Less than six months later, OpenAI received a $1 billion investment from Microsoft. Microsoft provided not only the money, but also the infrastructure expertise. Together, they built a supercomputer to train large models, eventually creating ChatGPT and the image generator DALL-E. The latest language model, GPT-4, has 1 trillion parameters.
Musk is furious
ChatGPT took the world by storm when it launched last November, immediately making OpenAI the hottest new tech startup and forcing Google to play catch-up.
Musk was furious, sources close to the situation said. Last December, a month after ChatGPT launched, Musk revoked OpenAI’s access to Twitter’s data feed. This was a contract that OpenAI signed with Twitter before Musk bought it.
On Feb. 17, he tweeted, “OpenAI was created as an open source (that’s why I named it ‘Open’ AI) nonprofit to rival Google, but now it has become a closed-source, profit-maximizing company that is effectively controlled by Microsoft. company. That’s not at all what I want.”

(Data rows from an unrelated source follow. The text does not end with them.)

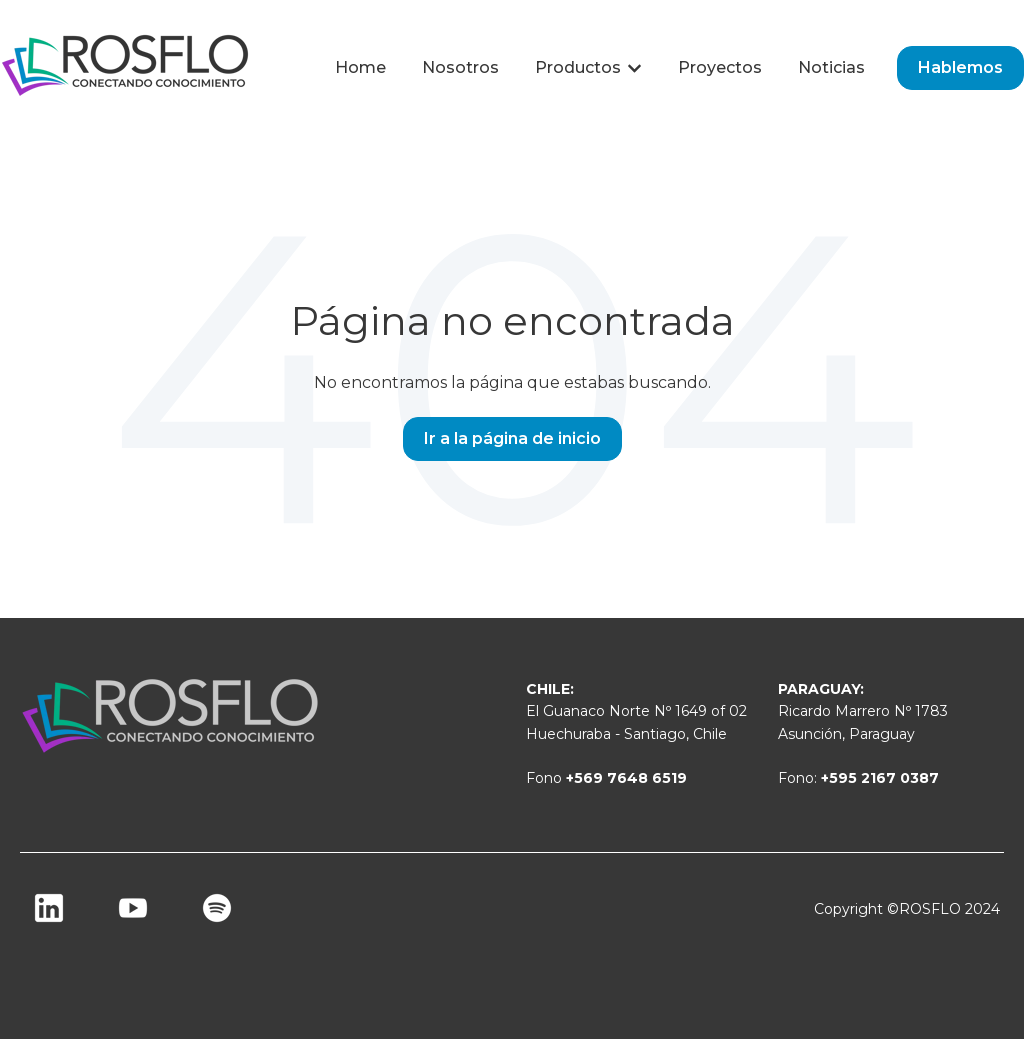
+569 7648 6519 (626, 778)
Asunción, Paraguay (846, 734)
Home (360, 67)
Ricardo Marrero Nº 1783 (863, 711)
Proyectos (720, 67)
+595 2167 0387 (880, 778)
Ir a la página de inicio (512, 438)
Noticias (831, 67)
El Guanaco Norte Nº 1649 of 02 (636, 711)
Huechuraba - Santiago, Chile (626, 734)
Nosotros (460, 67)
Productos (578, 67)
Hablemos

Musk says OpenAI has become a Microsoft-controlled company
Then on March 15, he tweeted, “I’m still confused as to how a non-profit I donated about $100 million to became a for-profit organization valued at $30 billion. If this is legit, why isn’t everyone doing it?”
Shivon Zilis, director of operations at Musk’s brain-machine interface company Neuralink, has stepped down as director of OpenAI, the foreign press reported Thursday. Zilis gave birth to twins for Musk.
On Friday, Musk tweeted, “I’m sure everything will be fine.” He also posted an emoji of Elmo, a cartoon character from the children’s TV show “Sesame Street,” that read, “I realize that artificial intelligence, the most powerful tool ever created by man, is now in the hands of a ruthless monopoly.”
OpenAI was not available for comment. Musk did not respond to a request for comment.